How would you find the signed angle theta from vector a to b?

And yes, I know that theta = arccos((a.b)/(|a||b|)).

However, this does not contain a sign (i.e. it doesn't distinguish between a clockwise or counterclockwise rotation).

I need something that can tell me the minimum angle to rotate from a to b. A positive sign indicates a rotation from +x-axis towards +y-axis. Conversely, a negative sign indicates a rotation from +x-axis towards -y-axis.

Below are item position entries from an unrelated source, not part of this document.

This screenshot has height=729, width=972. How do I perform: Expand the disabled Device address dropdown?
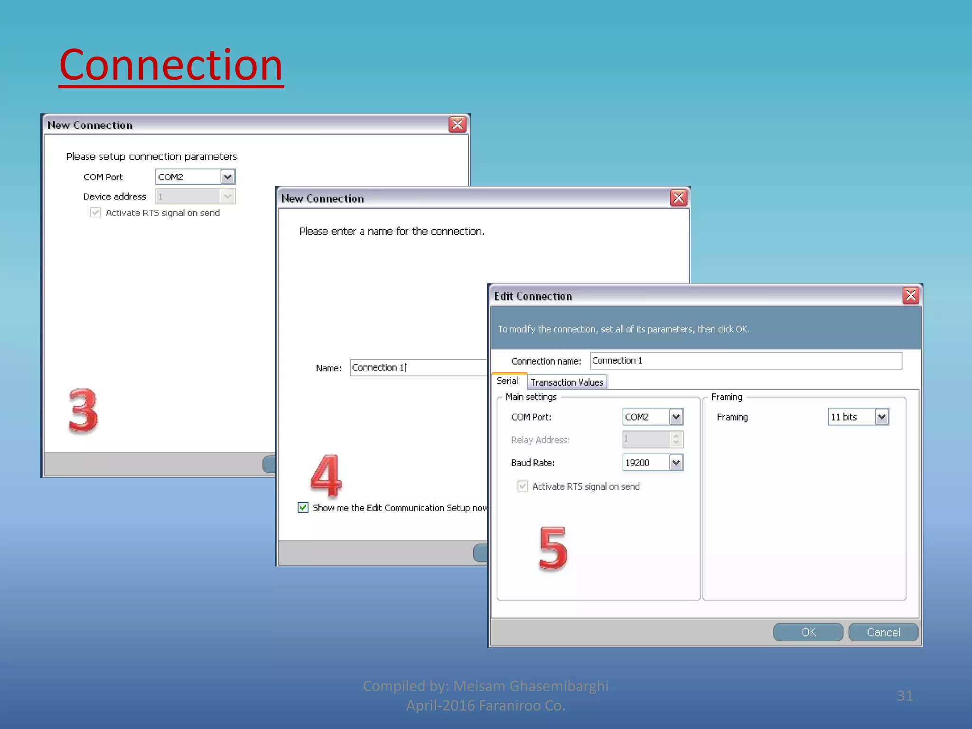click(228, 196)
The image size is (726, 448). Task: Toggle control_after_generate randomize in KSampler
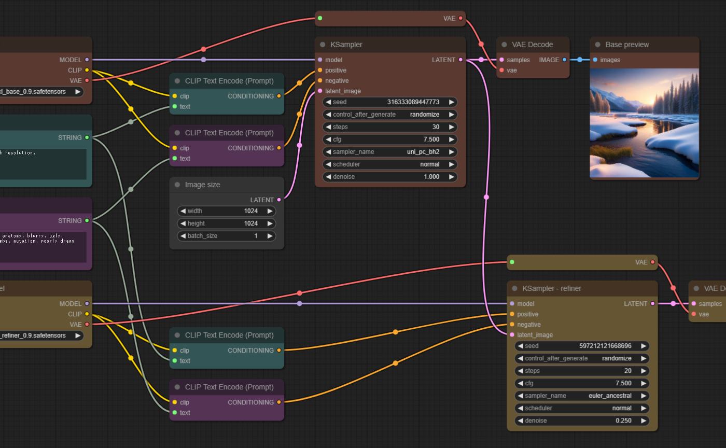point(390,115)
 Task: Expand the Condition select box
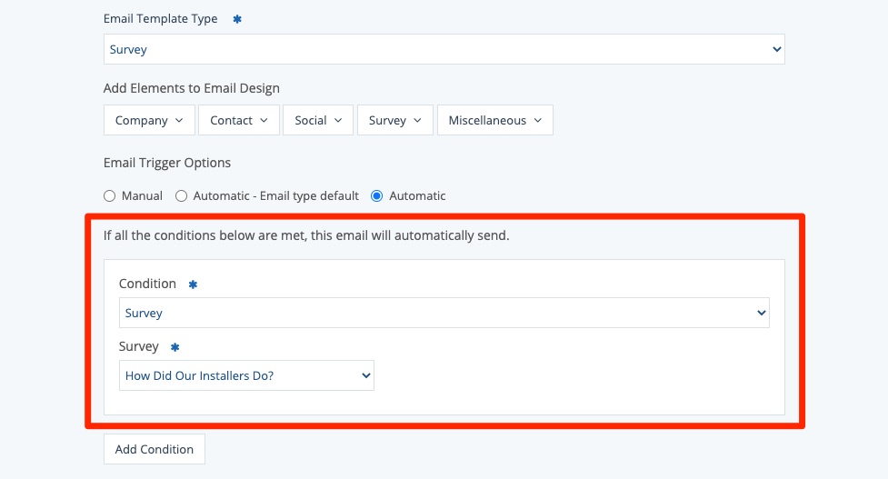pos(444,313)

assert angle((1,0),(0,1)) == pi/2.
assert angle((0,1),(1,0)) == -pi/2.

What you want to use is often called the “perp dot product”, that is, find the vector perpendicular to one of the vectors, and then find the dot product with the other vector.

if(a.x*b.y - a.y*b.x < 0)
    angle = -angle;

You can also do this:

angle = atan2( a.x*b.y - a.y*b.x, a.x*b.x + a.y*b.y );
  • 2
    The angle will be between -pi and pi radians, inclusive. Mar 6 '13 at 2:30
  • 1
    Man, this was all that I needed! Works flawlessy in 2d, thanks! Oct 15 '13 at 0:09
  • 4
    All other duplicate questions should link to this question and this answer; this is so sparsely documented (doesn't even have a wikipedia article) Nov 23 '13 at 4:23
  • 4
    Can you elaborate how the 2nd version works? Specifically the calculations you pass into atan2.
    – Tara
    Apr 27 '16 at 5:08
  • 2
    @Tara The first parameter is the determinant, the second one the dot product. See also this answer.
    – Roi Danton
    Mar 19 '18 at 17:57

If you have an atan2() function in your math library of choice:

signed_angle = atan2(b.y,b.x) - atan2(a.y,a.x)
  • 9
    What about a = (-1,1) and b = (-1,-1), where the answer should be pi/2? You should check if the absolute value is bigger than pi, and then add or subtract 2*pi if it is. Jan 27 '10 at 21:52
  • @Derek Good catch. I actually discovered this myself while implementing the solution.
    – Cerin
    Jan 28 '10 at 13:06
  • 1
    it is not very appropriate for example for computer graphics because it confuse -pi and pi if I have a = {-1, 0} and b = {0, 1}. Oct 17 '13 at 8:26
  • In degree, the result of this answer should be [-180, 180), but some time I discover result like: 358.5. Derek Ledbetter's answer works fine.